NVSHMEM Release 2.9.0
Welcome to the NVIDIA® NVSHMEM™ 2.9.0 release notes.
Key Features And Enhancements
- Improvements to the CMake build system. CMake is now the default build system and the Makefile build system is deprecated.
-
Added loadable network transport modules.
-
NVSHMEM device code can now be inlined to improve performance by enabling NVSHMEM_ENABLE_ALL_DEVICE_INLINING when building the NVSHMEM library.
-
Improvements to collective communication performance.
-
Updated libfabric transport to fragment messages larger than the maximum length supported by the provider.
-
Improvements to IBGDA transport, including large message support, user buffer registration, blocking g/get/amo performance, CUDA module support, and several bugfixes.
-
Introduced ABI compatibility for bootstrap modules.

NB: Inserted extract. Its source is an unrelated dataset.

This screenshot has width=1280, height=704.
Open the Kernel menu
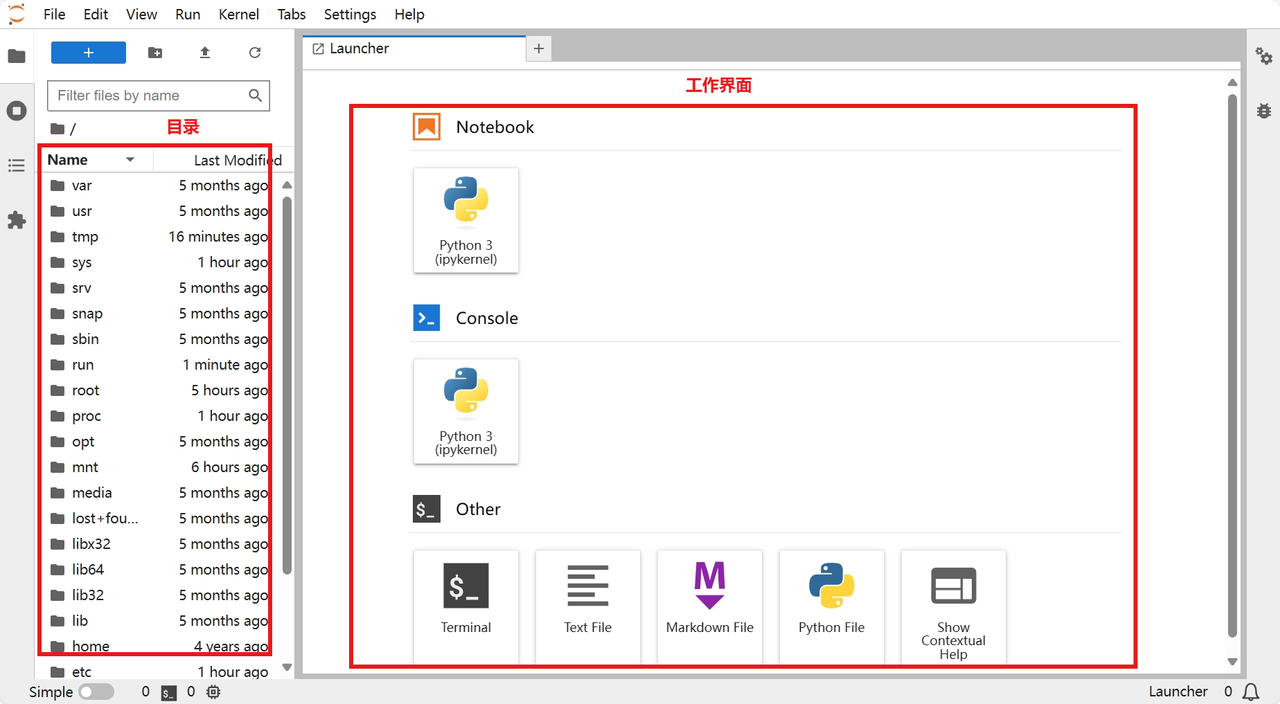pyautogui.click(x=238, y=14)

This release is backawards compatible with the ABI introduced in NVSHMEM 2.8.0.
-
Added NVSHMEM_BOOTSTRAP_*_PLUGIN environment variables that can be used to override the default filename used when opening each bootstrap plugin.
-
Improved error handling for GDRCopy.
-
Added a check to detect when the same number of PEs is not run on all nodes.
-
Added a check to detect availability of nvidia_peermem kernel module.
-
Reduced internal stream synchronizations to fix a compatibility bug with CUDA graph capture.
Compatibility
NVSHMEM 2.9.0 has been tested with the following:
Limitations
- NVSHMEM is not yet compatible with the PMI client library on Cray systems and must use the NVSHMEM internal PMI-2 client library. Jobs can be launched with the PMI bootstrap by specifying --mpi=pmi2 to Slurm and NVSHMEM_BOOTSTRAP_PMI=PMI-2. PMI-2 can also be set as the default PMI by setting NVSHMEM_DEFAULT_PMI2=1 when building.

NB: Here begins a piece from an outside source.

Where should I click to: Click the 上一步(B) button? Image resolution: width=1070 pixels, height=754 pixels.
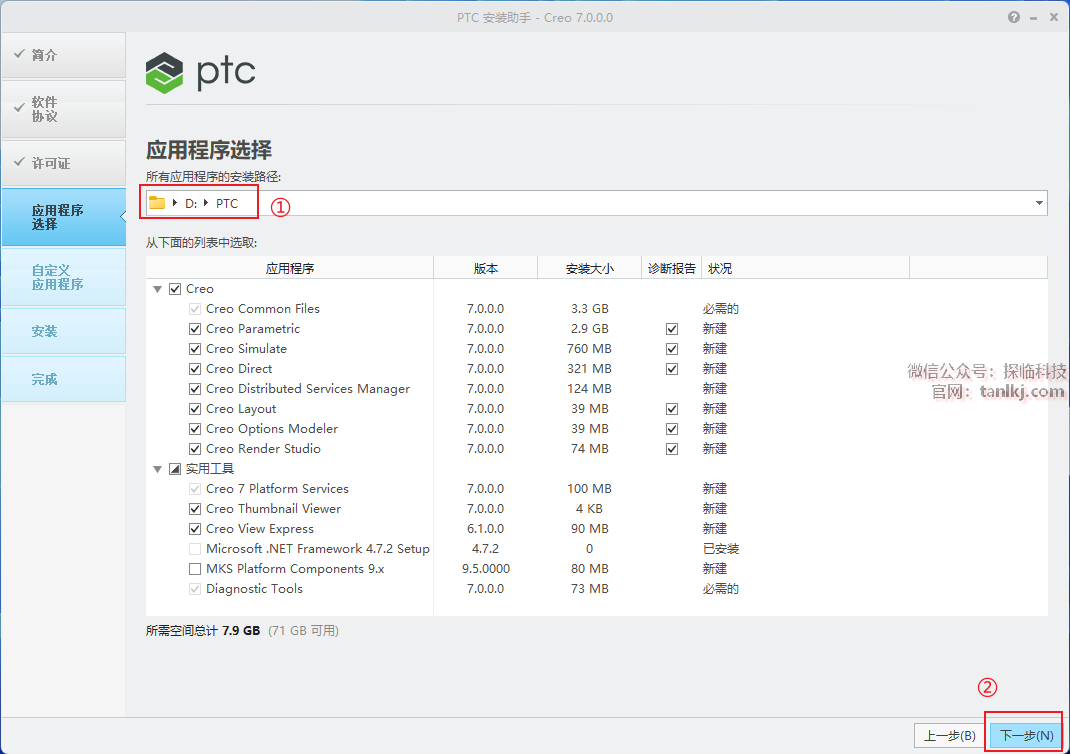point(949,735)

- The libfabric transport does not yet support VMM and VMM must be disabled by setting NVSHMEM_DISABLE_CUDA_VMM.
- Libfabric support on Slingshot-11 networks requires setting the following
environment variable:
- FI_CXI_OPTIMIZED_MRS=false
- VMM support is disabled by default on Power 9 systems because of a performance regression.
- MPG support is not yet available on Power 9 systems.

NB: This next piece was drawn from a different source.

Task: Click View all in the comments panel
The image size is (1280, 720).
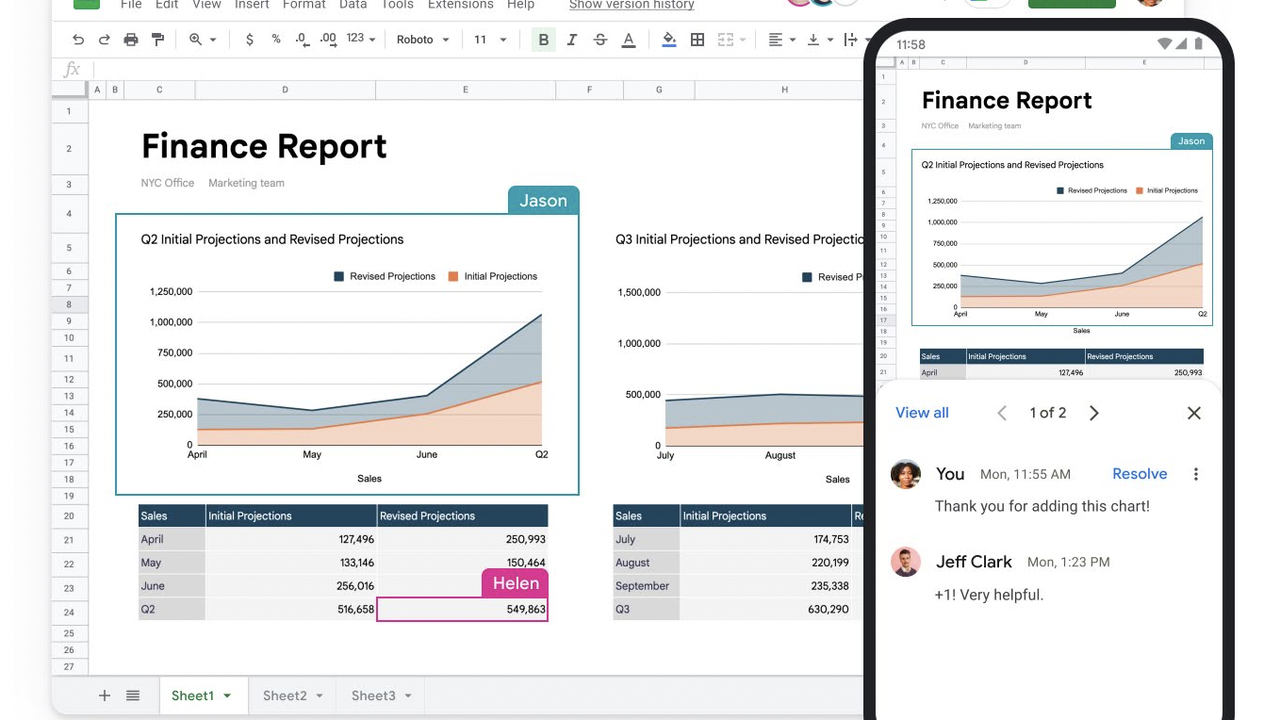Action: 921,412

- Systems with PCIe peer-to-peer communication require one of the following:
- InfiniBand to support NVSHMEM atomics APIs.
- The use of NVSHMEM’s UCX transport that, if IB is absent, will use sockets for atomics.
- NVSHMEM host APIs can be dynamically linked, but device APIs can only
be statically linked.
- This is because the linking of CUDA device symbols does not work across shared libraries.
- nvshmem_barrier*, nvshmem_quiet, and nvshmem_wait_untilonly ensure ordering and visibility between source and destination PEs on systems with NVLink and InfiniBand.
- When built with GDRcopy and when using Infiniband on older versions of the 460 driver and previous branches, NVSHMEM cannot allocate the complete device memory because of the inability to reuse the BAR1 space. This has been fixed with CUDA driver releases 470 and later and in the latest 460 driver.
- When NVSHMEM maps the symmetric heap using cudaMalloc, it sets the CU_POINTER_ATTRIBUTE_SYNC_MEMOPS attribute, which automatically synchronizes synchronous CUDA memory operations on the symmetric heap.
- With CUDA 11.3 and later, NVSHMEM supports the mapping of the symmetric heap by using the CUDA VMM APIs. However, when you map the symmetric heap by using the VMM APIs, CUDA does not support this attribute, and users are responsible for the synchronization. For additional information about synchronous CUDA memory operations, see API synchronization behavior.
Fixed Issues
-
A data consistency issue with CUDA graph capture support.
-
An issue in IBGDA that prevented us from supporting split buffers. Users no longer need to disable VMM or split buffers larger than 2GiB.
-
An issue preventing local buffer registration with IBGDA.
-
An issue preventing cumodule init with IBGDA.